Monday, November 12, 2012

CAVM: Jefferies Ups to Buy on Micro-Base Station Prospects

Shares of chip maker Cavium (CAVM) are up 70 cents, or 2%, at $33.40 after Jefferies & Co. analyst Dundeep Bajikar raised his rating on the stock to Buy from Hold with a $44 price target, up from $32, writing that the company may benefit from the roll-out of wireless base station equipment that’s cheaper and simpler, to serve the expansion of both 3G cellular networks and emerging networks based on “long term evolution,” or LTE.

Conversations last week at the Mobile World Congress in Barcelona, Spain, with equipment vendors Huawei Technology (002502CN), ZTE (0763HK), privately held Aricent Group, and RadiSys (RSYS) suggest to him that today’s base stations are dropping dramatically in price, now costing $10,000 to $20,000 on average, down from $40,000 in past.

Those systems will need to use cheaper “application-specific standard products,” or ASSPs, like the kind Cavium offers rather than traditional field-programmable gate arrays (FPGA), as they have typically to date, to save costs, writes Bajikar.

These systems should ship in volume in 2014, he writes, but Cavium is expected to start producing its chips for the systems next quarter. That could be a $400 million per year opportunity, he thinks.

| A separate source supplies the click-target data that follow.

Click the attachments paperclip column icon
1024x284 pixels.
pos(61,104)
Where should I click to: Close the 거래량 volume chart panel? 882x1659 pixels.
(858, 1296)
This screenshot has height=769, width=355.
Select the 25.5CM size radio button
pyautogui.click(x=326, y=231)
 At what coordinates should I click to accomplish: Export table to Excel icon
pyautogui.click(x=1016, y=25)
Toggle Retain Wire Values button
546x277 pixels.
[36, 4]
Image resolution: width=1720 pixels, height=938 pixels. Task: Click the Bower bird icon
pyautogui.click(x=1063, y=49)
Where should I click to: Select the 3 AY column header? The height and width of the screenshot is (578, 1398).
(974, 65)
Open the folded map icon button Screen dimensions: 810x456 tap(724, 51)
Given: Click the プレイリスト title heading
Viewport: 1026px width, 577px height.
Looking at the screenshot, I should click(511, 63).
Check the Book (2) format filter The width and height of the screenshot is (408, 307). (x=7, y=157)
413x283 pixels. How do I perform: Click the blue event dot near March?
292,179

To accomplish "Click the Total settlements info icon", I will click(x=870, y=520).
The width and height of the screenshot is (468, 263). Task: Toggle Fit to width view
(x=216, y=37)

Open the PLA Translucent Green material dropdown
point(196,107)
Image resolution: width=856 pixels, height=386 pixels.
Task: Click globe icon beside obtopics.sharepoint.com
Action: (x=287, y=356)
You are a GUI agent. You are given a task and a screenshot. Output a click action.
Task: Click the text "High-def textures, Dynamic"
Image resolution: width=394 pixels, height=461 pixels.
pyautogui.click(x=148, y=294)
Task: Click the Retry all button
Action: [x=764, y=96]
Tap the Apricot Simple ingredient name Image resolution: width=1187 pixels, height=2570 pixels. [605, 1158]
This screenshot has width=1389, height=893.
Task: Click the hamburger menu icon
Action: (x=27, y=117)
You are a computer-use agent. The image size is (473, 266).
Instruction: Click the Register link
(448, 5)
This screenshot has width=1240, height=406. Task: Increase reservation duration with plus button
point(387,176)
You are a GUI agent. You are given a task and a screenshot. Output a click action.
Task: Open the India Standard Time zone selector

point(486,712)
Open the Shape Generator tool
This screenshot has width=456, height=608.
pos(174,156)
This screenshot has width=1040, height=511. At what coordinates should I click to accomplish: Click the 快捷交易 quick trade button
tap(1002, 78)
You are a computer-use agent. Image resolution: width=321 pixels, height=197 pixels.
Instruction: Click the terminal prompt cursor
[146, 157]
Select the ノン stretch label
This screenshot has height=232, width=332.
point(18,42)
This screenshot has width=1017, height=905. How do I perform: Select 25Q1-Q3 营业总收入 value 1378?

Competitors include Texas Instruments (TXN) and Freescale Semiconductor (FSL).

Cavium also is getting business from Huawei for corporate routers and switches, Bajikar believes, based on his “checks.”

For this year, he models EPS of 80 cents, and for 2013, he models EPS of $1.46. That is higher than the consensus of 66 cents and $1.20, respectively.